The request: Return the items from the start through the line containing "underline is located", both ends included, reproduced verbatim.

[Data entries]
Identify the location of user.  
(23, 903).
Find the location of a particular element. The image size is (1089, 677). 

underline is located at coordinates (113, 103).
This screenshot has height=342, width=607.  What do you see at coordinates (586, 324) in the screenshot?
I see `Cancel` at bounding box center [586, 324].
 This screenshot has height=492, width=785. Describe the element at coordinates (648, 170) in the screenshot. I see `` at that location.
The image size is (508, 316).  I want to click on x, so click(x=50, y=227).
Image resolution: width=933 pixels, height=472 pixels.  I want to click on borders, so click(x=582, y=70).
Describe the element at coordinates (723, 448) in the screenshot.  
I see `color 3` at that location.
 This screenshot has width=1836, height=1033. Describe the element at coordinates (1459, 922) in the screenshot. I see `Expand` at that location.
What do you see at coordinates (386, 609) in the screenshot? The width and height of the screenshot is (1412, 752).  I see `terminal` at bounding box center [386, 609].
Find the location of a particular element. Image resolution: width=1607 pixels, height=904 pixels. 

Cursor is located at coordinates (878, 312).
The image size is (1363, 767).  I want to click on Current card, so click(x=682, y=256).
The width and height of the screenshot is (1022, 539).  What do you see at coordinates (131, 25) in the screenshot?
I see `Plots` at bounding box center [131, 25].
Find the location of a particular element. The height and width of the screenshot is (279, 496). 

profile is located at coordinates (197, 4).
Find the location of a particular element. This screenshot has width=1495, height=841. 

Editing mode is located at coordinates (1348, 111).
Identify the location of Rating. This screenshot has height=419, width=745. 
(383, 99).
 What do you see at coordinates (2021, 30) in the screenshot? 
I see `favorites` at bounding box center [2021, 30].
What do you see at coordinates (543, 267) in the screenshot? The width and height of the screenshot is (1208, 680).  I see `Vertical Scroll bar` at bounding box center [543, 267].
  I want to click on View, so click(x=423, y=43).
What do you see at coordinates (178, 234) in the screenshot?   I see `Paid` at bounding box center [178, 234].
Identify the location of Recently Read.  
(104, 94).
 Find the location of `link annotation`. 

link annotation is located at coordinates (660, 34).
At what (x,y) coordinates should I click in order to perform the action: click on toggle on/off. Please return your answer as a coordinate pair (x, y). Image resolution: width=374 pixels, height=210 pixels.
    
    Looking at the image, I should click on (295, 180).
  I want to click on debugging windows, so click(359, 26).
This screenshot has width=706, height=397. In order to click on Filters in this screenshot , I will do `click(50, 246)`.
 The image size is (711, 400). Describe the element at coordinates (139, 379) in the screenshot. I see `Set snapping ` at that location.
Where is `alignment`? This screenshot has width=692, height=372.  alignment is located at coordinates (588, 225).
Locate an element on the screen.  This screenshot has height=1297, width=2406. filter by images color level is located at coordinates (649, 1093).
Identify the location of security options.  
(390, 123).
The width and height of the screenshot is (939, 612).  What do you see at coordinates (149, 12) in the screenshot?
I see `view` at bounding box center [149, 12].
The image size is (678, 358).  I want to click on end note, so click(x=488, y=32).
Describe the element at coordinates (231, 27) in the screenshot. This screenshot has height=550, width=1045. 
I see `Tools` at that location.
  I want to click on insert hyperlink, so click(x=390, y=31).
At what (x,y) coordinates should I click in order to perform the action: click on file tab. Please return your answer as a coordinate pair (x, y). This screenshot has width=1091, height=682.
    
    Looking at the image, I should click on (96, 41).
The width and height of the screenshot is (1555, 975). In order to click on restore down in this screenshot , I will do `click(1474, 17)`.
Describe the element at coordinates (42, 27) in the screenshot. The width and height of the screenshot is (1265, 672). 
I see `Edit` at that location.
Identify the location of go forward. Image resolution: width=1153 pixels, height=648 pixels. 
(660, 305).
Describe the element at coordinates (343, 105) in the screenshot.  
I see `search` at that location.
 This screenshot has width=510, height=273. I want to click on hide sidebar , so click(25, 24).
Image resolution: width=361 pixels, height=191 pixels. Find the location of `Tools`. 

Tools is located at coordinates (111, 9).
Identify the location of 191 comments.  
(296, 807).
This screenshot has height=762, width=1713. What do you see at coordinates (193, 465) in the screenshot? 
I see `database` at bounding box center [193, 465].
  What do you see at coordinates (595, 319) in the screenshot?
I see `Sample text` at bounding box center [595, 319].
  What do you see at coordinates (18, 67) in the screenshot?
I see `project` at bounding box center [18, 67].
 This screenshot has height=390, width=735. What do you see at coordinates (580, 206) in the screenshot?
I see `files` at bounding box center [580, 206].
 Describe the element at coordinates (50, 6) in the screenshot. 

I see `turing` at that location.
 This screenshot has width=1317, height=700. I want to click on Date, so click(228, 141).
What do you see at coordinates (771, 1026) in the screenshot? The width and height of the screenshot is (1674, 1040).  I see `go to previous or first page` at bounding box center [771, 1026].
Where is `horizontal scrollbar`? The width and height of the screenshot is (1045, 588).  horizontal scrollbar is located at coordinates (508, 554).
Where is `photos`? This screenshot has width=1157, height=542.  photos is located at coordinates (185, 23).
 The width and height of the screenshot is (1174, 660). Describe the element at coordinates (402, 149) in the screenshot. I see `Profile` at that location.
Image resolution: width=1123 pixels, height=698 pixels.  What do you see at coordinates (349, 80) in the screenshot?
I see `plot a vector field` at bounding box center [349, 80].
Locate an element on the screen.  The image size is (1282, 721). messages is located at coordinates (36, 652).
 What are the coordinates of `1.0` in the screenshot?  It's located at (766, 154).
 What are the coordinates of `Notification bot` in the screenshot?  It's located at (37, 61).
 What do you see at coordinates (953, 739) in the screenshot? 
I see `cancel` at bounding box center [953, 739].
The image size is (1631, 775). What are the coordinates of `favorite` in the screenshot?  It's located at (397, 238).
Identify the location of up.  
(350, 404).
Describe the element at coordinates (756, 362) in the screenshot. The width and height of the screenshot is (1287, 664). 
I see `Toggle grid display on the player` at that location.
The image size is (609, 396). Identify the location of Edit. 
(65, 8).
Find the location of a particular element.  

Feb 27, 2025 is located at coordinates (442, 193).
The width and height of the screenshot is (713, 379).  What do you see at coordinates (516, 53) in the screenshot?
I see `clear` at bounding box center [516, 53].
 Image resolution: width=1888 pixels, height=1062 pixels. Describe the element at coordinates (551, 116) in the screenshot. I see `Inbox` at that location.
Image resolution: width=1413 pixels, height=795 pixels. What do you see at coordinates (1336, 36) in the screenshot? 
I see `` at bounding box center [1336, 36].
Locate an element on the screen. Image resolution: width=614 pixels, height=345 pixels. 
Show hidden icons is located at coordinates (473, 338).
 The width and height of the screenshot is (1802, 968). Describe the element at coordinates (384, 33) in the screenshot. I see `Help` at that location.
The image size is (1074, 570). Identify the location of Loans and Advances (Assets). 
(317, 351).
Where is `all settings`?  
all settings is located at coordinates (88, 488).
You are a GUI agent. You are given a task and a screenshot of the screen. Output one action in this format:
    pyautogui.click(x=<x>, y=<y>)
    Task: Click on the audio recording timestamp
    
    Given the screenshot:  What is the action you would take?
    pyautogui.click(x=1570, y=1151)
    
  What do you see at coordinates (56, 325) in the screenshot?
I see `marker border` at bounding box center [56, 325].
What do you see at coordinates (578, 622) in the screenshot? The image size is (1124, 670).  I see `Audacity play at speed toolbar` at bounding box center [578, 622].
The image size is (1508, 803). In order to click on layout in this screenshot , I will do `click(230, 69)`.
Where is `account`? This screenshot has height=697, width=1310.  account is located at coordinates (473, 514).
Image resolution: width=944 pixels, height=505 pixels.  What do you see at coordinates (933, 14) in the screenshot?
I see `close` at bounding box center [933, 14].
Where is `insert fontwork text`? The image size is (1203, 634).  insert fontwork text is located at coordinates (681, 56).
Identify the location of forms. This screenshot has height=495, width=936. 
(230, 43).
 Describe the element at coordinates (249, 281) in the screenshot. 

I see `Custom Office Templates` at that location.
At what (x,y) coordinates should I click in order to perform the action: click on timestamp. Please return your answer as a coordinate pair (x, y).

Solution to the problem:
Identify the location of user.  
(23, 903).
Find the location of a particular element. The image size is (1089, 677). 

underline is located at coordinates (113, 103).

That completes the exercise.